A Palestinian hacker named Khalil Shreateh tried to report a bug to Facebook’s security team, but he did not get any sort of response. Out of frustration, he decided to show Facebook CEO Mark Zuckerberg that the Facebook Wall system had a flaw. He was able to write on Zuckerberg’s Facebook Wall without actually being his Facebook friend.
Khalil Shreateh reported the bug through Facebook’s white-hat bug reporting system, which promises that bug hunters get awarded. The report was ignored multiple times so this is when he decided to write on Mark Zuckerberg’s wall to prove that he found a way to write on someone’s wall without being their Facebook friend.
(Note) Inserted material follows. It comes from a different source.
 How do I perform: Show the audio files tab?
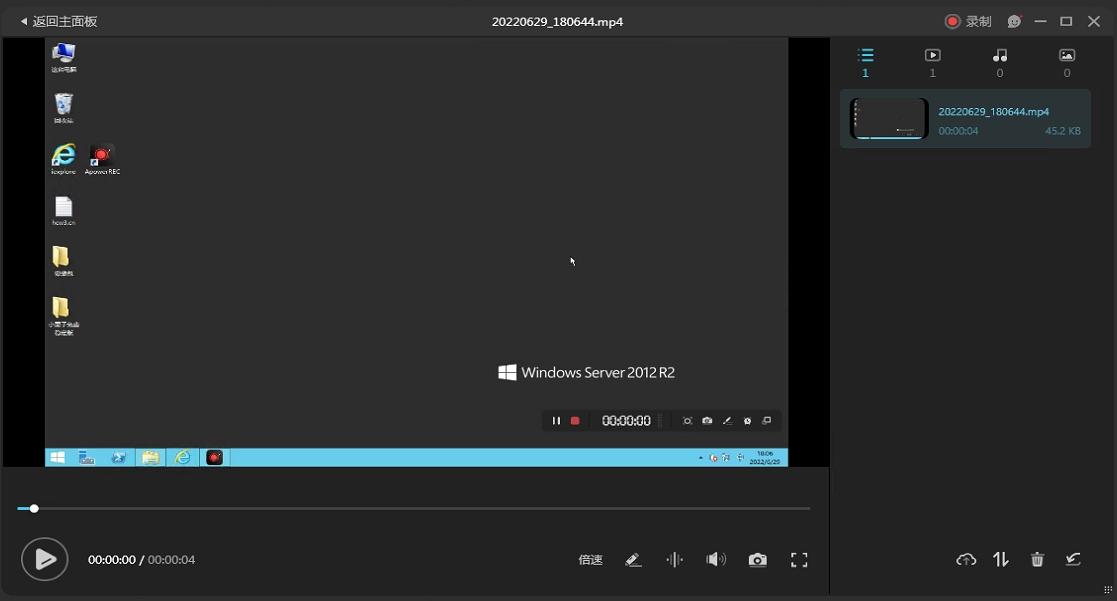tap(999, 56)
“I’ve reviewed our communication with this researcher, and I understand his frustration. He tried to report the bug responsibly, and we failed in our communication with him. We get hundreds of submissions a day, and only a tiny percent of those turn out to be legitimate bugs,” stated Facebook chief security officer Joe Sullivan. “As a result we were too hasty and dismissive in this case. We should have explained to this researcher that his initial messages to us did not give us enough detail to allow us to replicate the problem. The breakdown here was not about a language barrier or a lack of interest ? it was purely because the absence of detail made it look like yet another misrouted user report. An example of the type of detailed report we encourage is the video this researcher released after the fact. Most researchers will provide that level of detail in their reports to us, and this is the type of granularity we need to investigate reports and, if they’re legitimate, reward the people who submitted them.”
Apparently Khalil violated Facebook’s bug bounty rules, which is why the social network company decided not to reward him. Facebook’s move is controversial because Khalil attempted to report the bug.
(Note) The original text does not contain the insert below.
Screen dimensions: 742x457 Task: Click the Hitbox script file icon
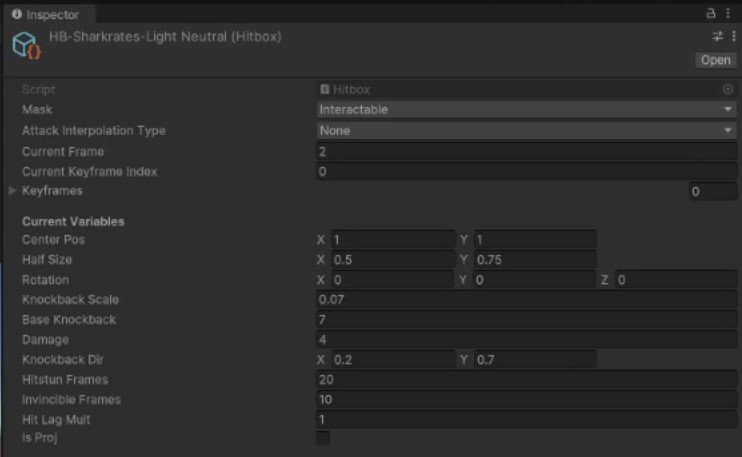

“We will not change our practice of refusing to pay rewards to researchers who have tested vulnerabilities against real users. It is never acceptable to compromise the security or privacy of other people. In this case, the researcher could have sent a more detailed report (like the video he later published), and he could have used one of our test accounts to confirm the bug,” added Sullivan in the blog post.
Since Facebook decided not to reward Khalil, the hacker community rallied to crowd-fund an award for him through the website GoFundMe. The campaign was started by Marc Maiffret and it has surpassed $10,000 already.
“Let us all send a message to security researchers across the world and say that we appreciate the efforts they make for the good of everyone,” stated Beyond Trust chief technology officer Maiffret.